Despite the mid‑project shift from online‑first to offline‑first, the teams kept the collaboration steady. The founder remained deeply involved, ready to adjust expectations and validate changes in the field. Lumitech, in turn, owned the technical side – from mobile and backend code to synchronization design and production readiness.
Features
Over the course of the engagement, PaintBid grew into a focused toolkit for estimators, centered around the way Hemlock Painting works day to day.

On‑site client and project creation. Estimators can create a new client and project directly at the property, without waiting to get back to the office. This is especially useful for new leads discovered via word of mouth or walk‑ins, which are common in local service businesses.

Internal / external painting workflows. The app supports both internal and external painting scenarios. That distinction matters because surfaces, access, prep work, and even crew composition can differ a lot between interior rooms and exterior facades.

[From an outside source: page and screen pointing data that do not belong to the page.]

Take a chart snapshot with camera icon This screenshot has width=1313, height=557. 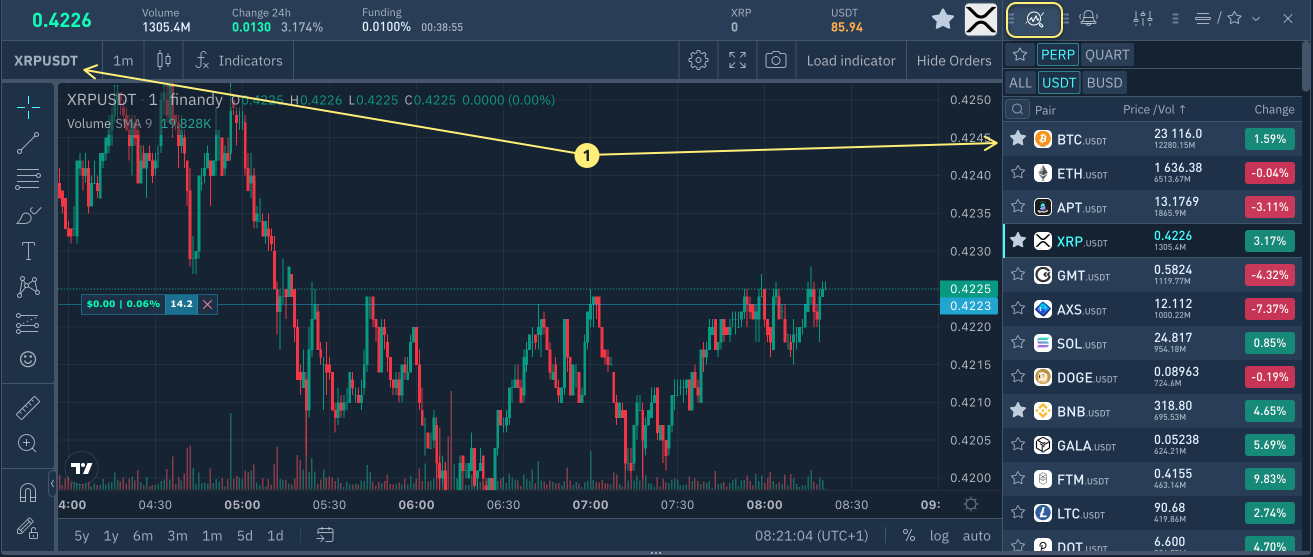[x=775, y=60]
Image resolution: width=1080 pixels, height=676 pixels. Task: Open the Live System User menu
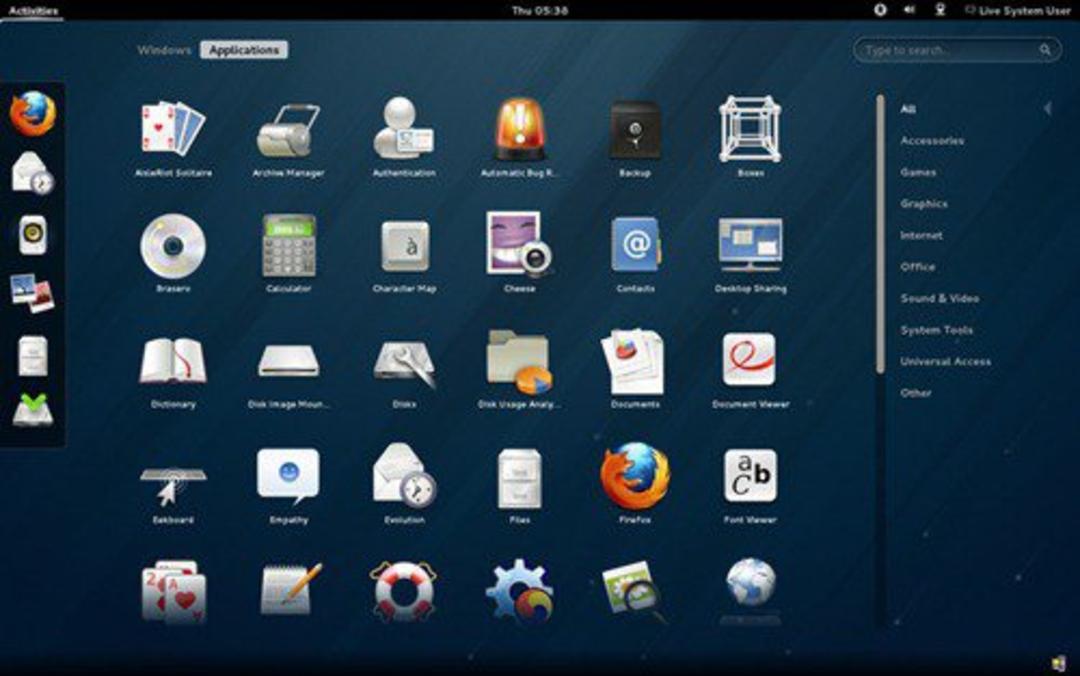click(x=1017, y=10)
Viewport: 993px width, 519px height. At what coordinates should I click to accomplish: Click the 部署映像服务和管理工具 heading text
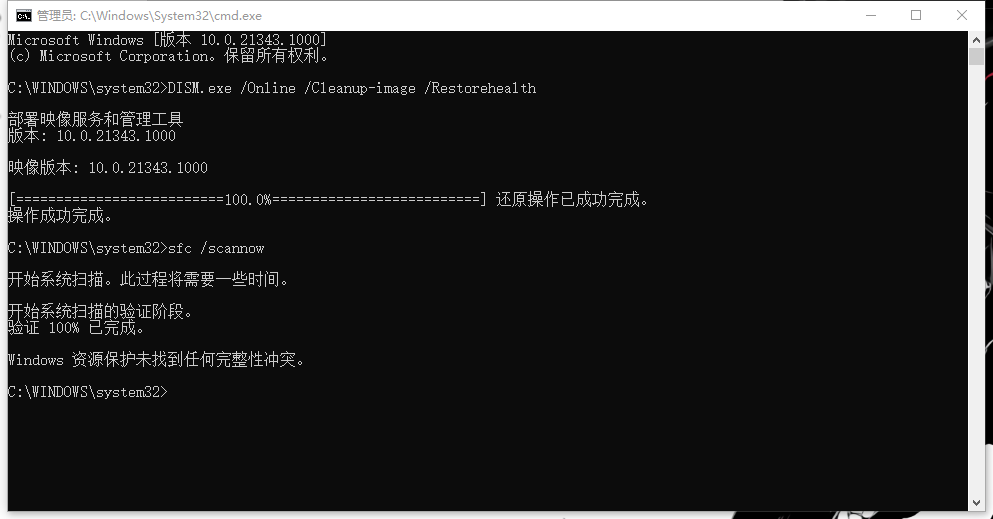[96, 119]
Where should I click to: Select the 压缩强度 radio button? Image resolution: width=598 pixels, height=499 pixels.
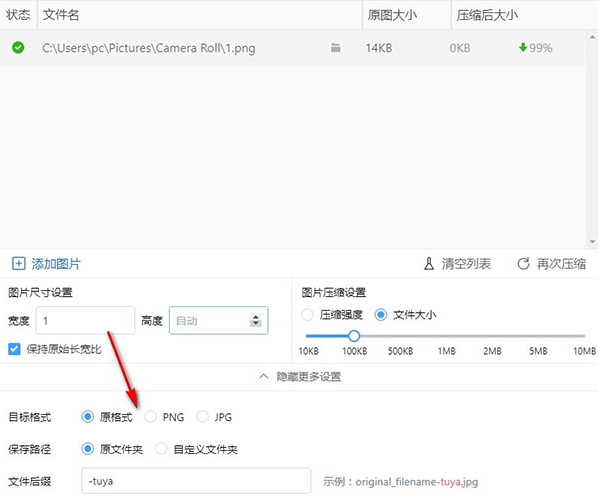click(x=307, y=315)
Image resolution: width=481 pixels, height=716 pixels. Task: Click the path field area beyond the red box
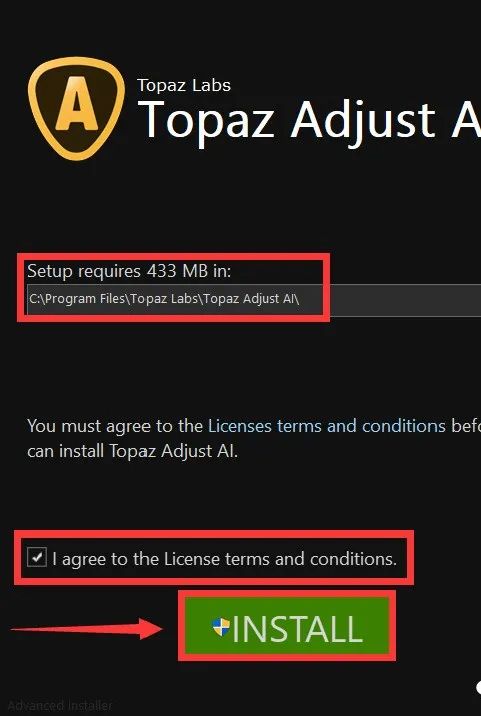(406, 300)
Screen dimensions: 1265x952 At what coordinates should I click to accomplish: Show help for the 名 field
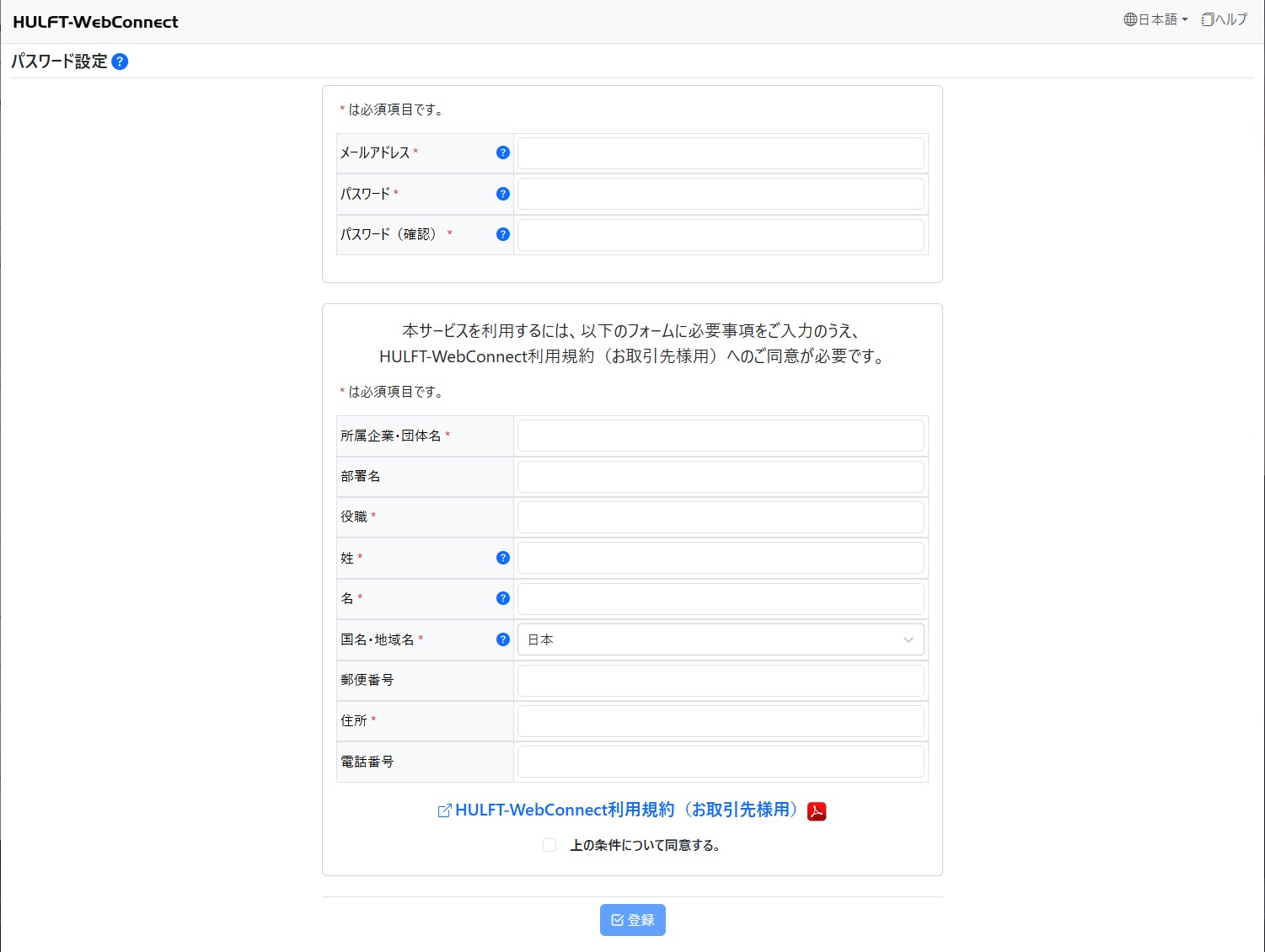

Detailed wall measurements. Users record wall dimensions – height, width, surfaces – and other parameters relevant for calculating paint and labor. Instead of keeping numbers on paper or in memory, estimators enter them once into PaintBid and let the app handle the math.
Woodwork and prep work. Beyond basic walls, the app allows marking woodwork (frames, trim, etc.) and preparatory tasks that often take significant time but are easy to underestimate if they are not included explicitly. This helps Hemlock standardize how these elements are estimated.
Crew size calculation. PaintBid factors in the number of people required for a job, which is crucial for scheduling and profitability. Instead of rough guesses, the app supports a more repeatable way of thinking about labor allocation.
Automatic cost calculation. Once key inputs are in place, PaintBid automatically calculates the project cost. This reduces manual calculation time, limits human errors, and gives clients faster answers on site – something that directly affects close rates and customer experience.
Full offline operation. All the core flows listed above work without an internet connection. Estimators can arrive on site, create clients and projects, run through measurements, and finalize estimates even in areas with no signal. For Hemlock’s reality – houses outside city centers, smaller towns, or semi‑rural areas – this is critical.
Deferred data synchronization. When the device comes back online, PaintBid synchronizes locally stored data with the backend. The synchronization logic accounts for unstable networks and possible conflicts, ensuring that estimates are not duplicated or lost and that the central system remains accurate.
Our Results
By the end of the first year, Hemlock Painting had a working mobile app that is now an active part of their internal operations. Around 50 employees use PaintBid daily to estimate jobs, and the app is being prepared for a public release so other painting contractors can adopt it as well.
The impact is tangible. The company has significantly accelerated and standardized its estimation process. Instead of each estimator having their own method or relying on experience‑based guesses, there is a shared, repeatable system. This reduces human error, makes pricing more consistent, and supports growth – new estimators can ramp up faster because the logic lives in the app.
Most importantly, the original business problem has been fully addressed. Hemlock no longer depends on manual calculations under time pressure or on spotty connectivity. Estimates are created on site, in a structured way, and stored safely. And because the app was built as offline‑first, it works in exactly the conditions where painters actually operate, not only in perfect network coverage.
For Lumitech, PaintBid is a strong example of how a compact, focused team can take a very specific operational workflow and turn it into a product that makes everyday work easier. For Hemlock, it is a concrete step from being a successful local company to building a digital asset that can support both their own operations and, soon, the wider painting community.